EQ-Negotiator: Dynamic Emotional Personas Empower Small Language Models for Edge-Deployable Credit Negotiation
Yunbo Long, Yuhan Liu, Alexandra Brintrup
TL;DR
EQ-Negotiator enables edge-deployable small language models to perform credit negotiation with dynamic emotional intelligence by integrating online emotion recognition, a hidden Markov model of emotional strategies, and a game-theoretic WSLS framework. The approach allows 7B-scale models to close the performance gap with larger models while maintaining privacy and low latency. Across diverse debtor behaviors and adversarial tactics, EQ-Negotiator improves debt recovery, negotiation speed, and ethical behavior, highlighting that strategic emotional intelligence, not mere scale, drives success in automated negotiation. This work thus establishes a practical, privacy-preserving path for deploying capable AI negotiators on edge devices in finance and other sensitive domains.
Abstract
The deployment of large language models (LLMs) in automated negotiation has set a high performance benchmark, but their computational cost and data privacy requirements render them unsuitable for many privacy-sensitive, on-device applications such as mobile assistants, embodied AI agents or private client interactions. While small language models (SLMs) offer a practical alternative, they suffer from a significant performance gap compared to LLMs in playing emotionally charged complex personas, especially for credit negotiation.

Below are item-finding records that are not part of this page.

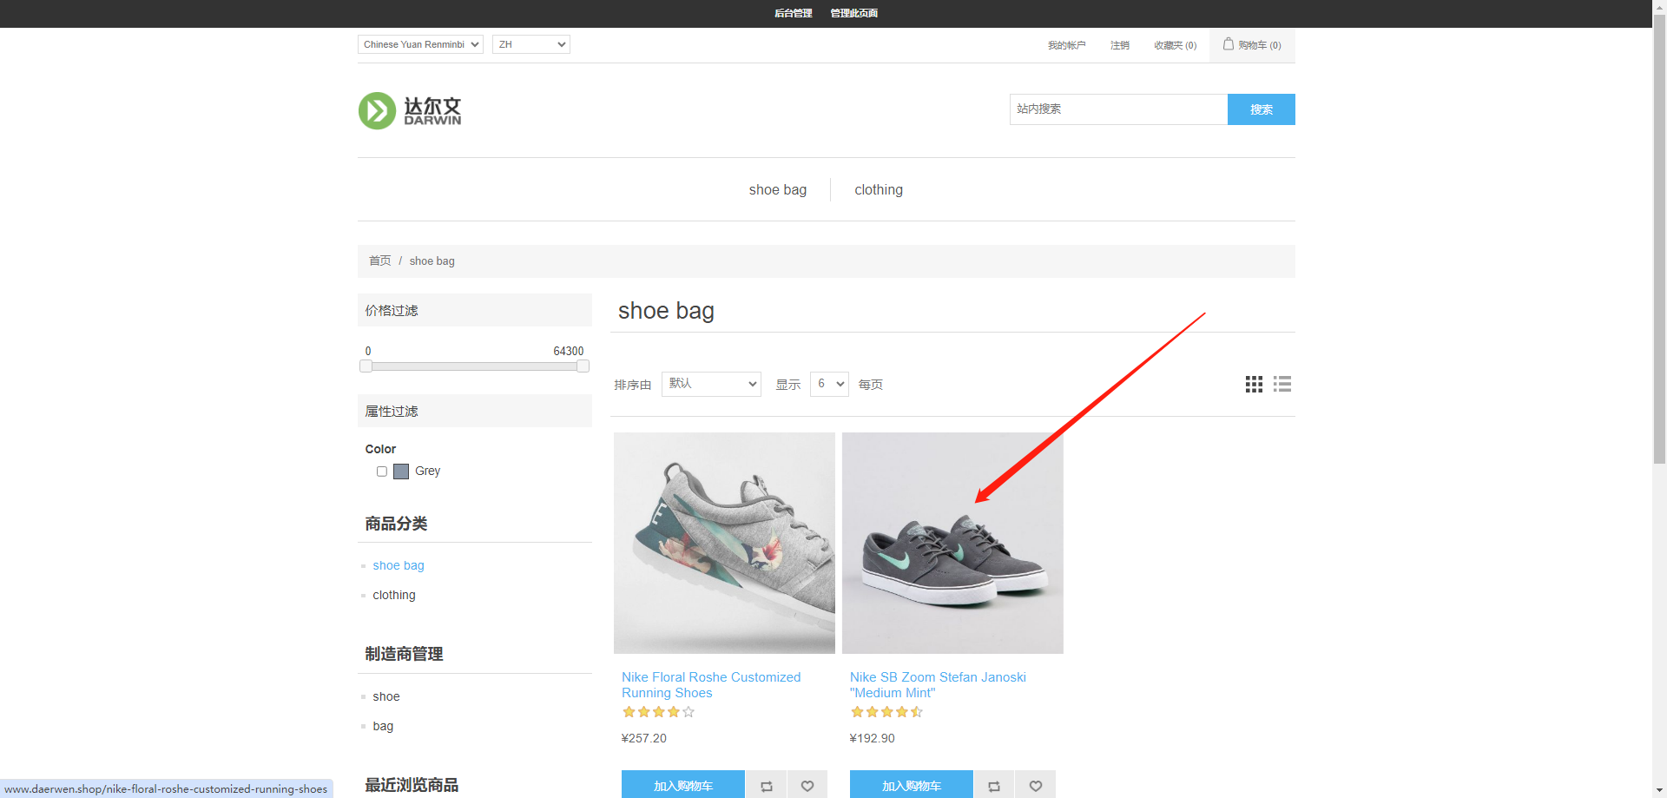Screen dimensions: 1667x798
Task: Compare the Nike SB Zoom Janoski
Action: tap(994, 785)
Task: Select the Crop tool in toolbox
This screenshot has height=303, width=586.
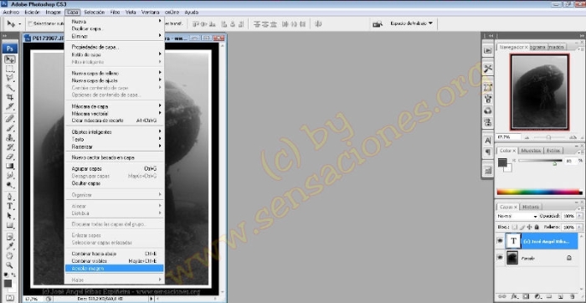Action: point(10,97)
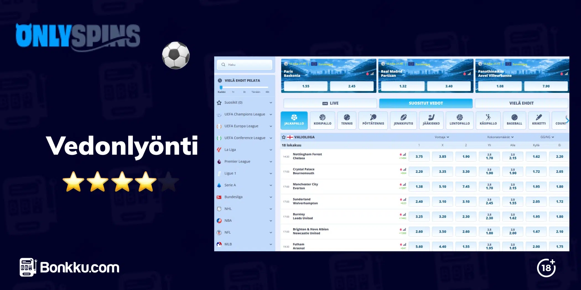Screen dimensions: 581x290
Task: Open the Voittaja market dropdown
Action: click(x=442, y=137)
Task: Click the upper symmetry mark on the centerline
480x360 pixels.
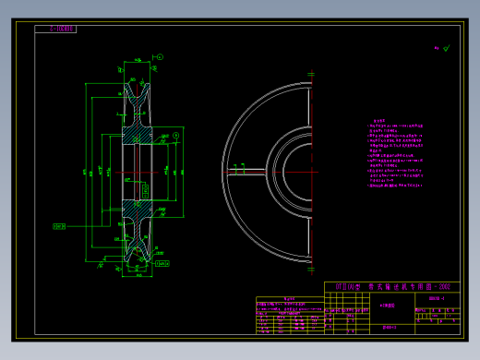Action: 311,74
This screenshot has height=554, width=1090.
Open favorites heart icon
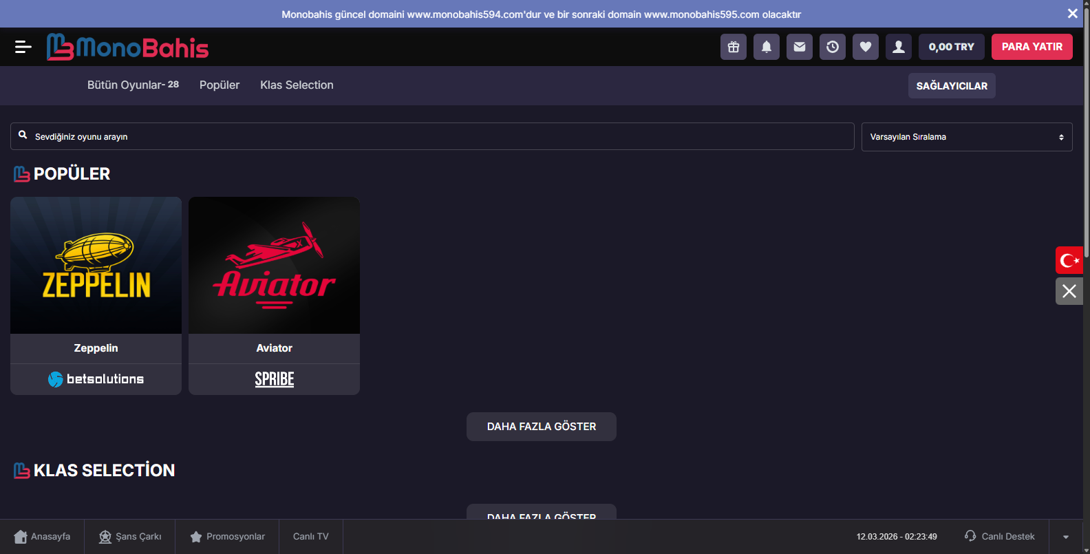point(866,47)
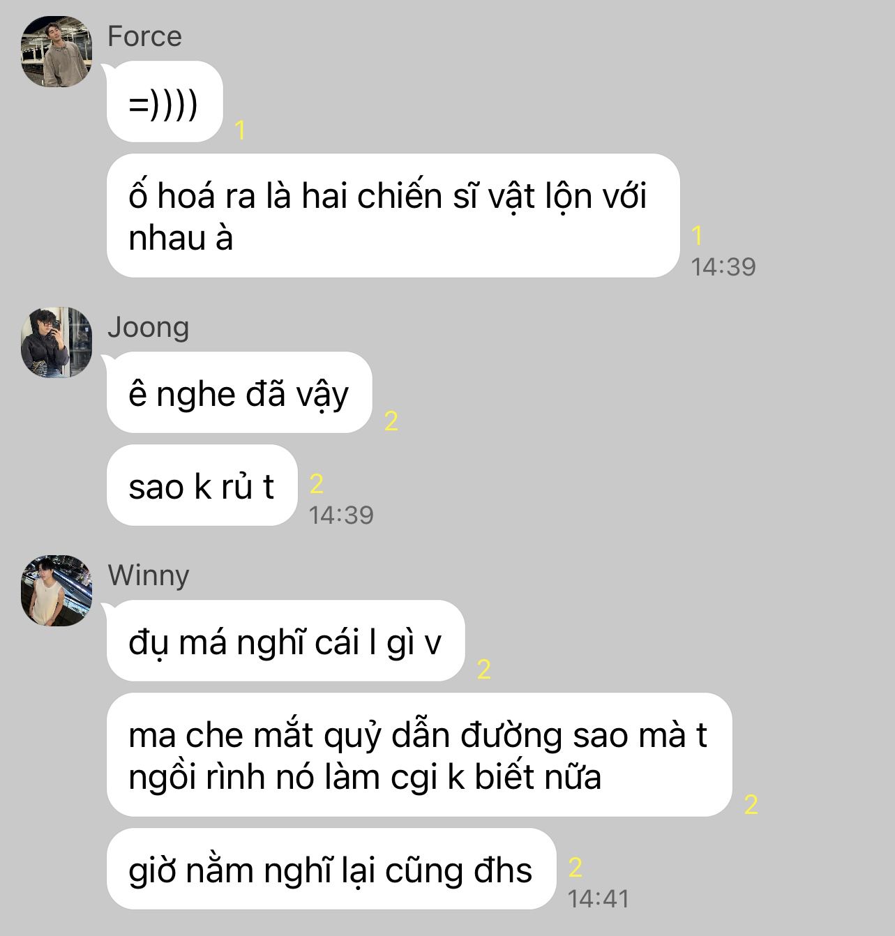Image resolution: width=895 pixels, height=936 pixels.
Task: Click read count beside "ma che mắt" message
Action: point(751,805)
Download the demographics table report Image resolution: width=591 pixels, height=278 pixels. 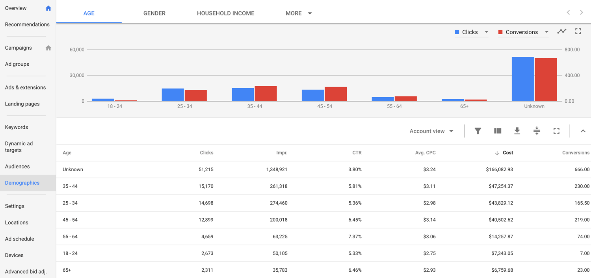(x=517, y=131)
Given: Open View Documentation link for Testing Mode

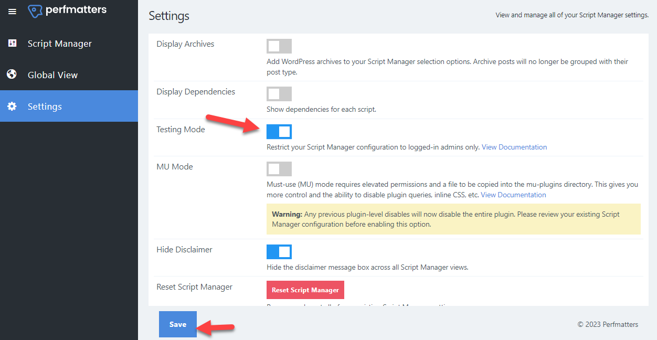Looking at the screenshot, I should coord(514,147).

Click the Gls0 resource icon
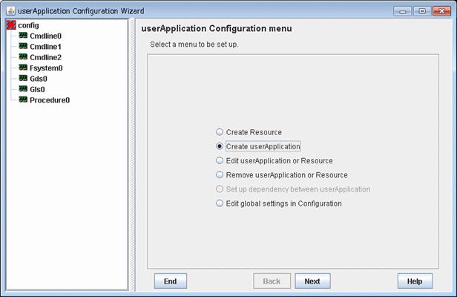(x=23, y=89)
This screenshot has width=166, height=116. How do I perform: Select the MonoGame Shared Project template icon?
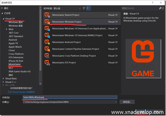point(47,15)
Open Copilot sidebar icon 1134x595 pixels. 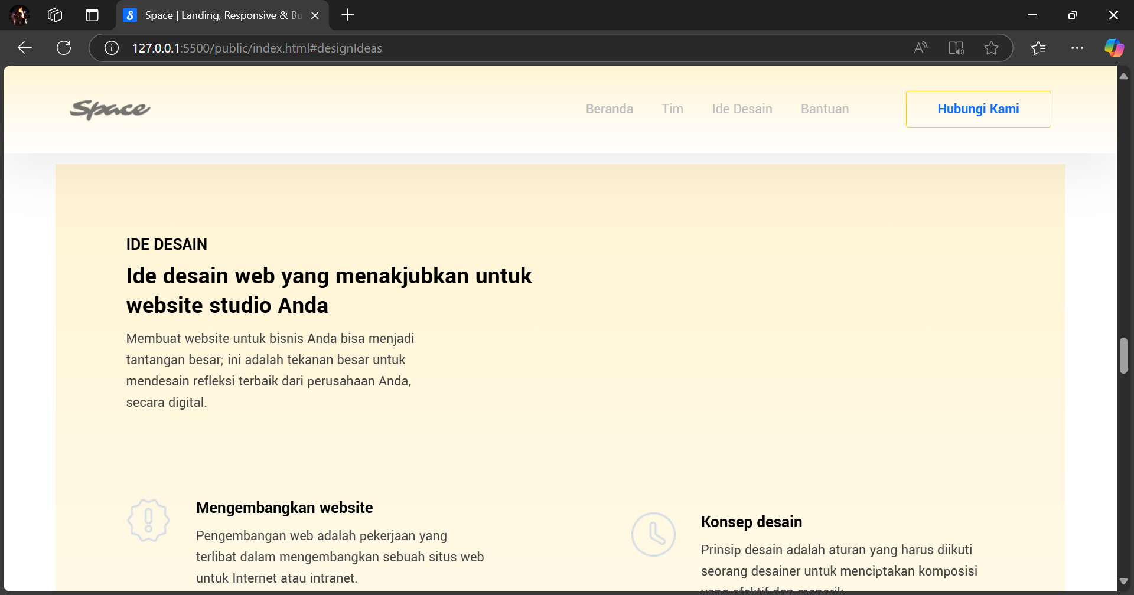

This paper introduces EQ-Negotiator, a novel framework that bridges this capability gap using emotional personas. Its core is a reasoning system that integrates game theory with a Hidden Markov Model(HMM) to learn and track debtor emotional states online, without pre-training. This allows EQ-Negotiator to equip SLMs with the strategic intelligence to counter manipulation while de-escalating conflict and upholding ethical standards. Through extensive agent-to-agent simulations across diverse credit negotiation scenarios, including adversarial debtor strategies like cheating, threatening, and playing the victim, we show that a 7B parameter language model with EQ-Negotiator achieves better debt recovery and negotiation efficiency than baseline LLMs more than 10 times its size. This work advances persona modeling from descriptive character profiles to dynamic emotional architectures that operate within privacy constraints. Besides, this paper establishes that strategic emotional intelligence, not raw model scale, is the critical factor for success in automated negotiation, paving the way for effective, ethical, and privacy-preserving AI negotiators that can operate on the edge.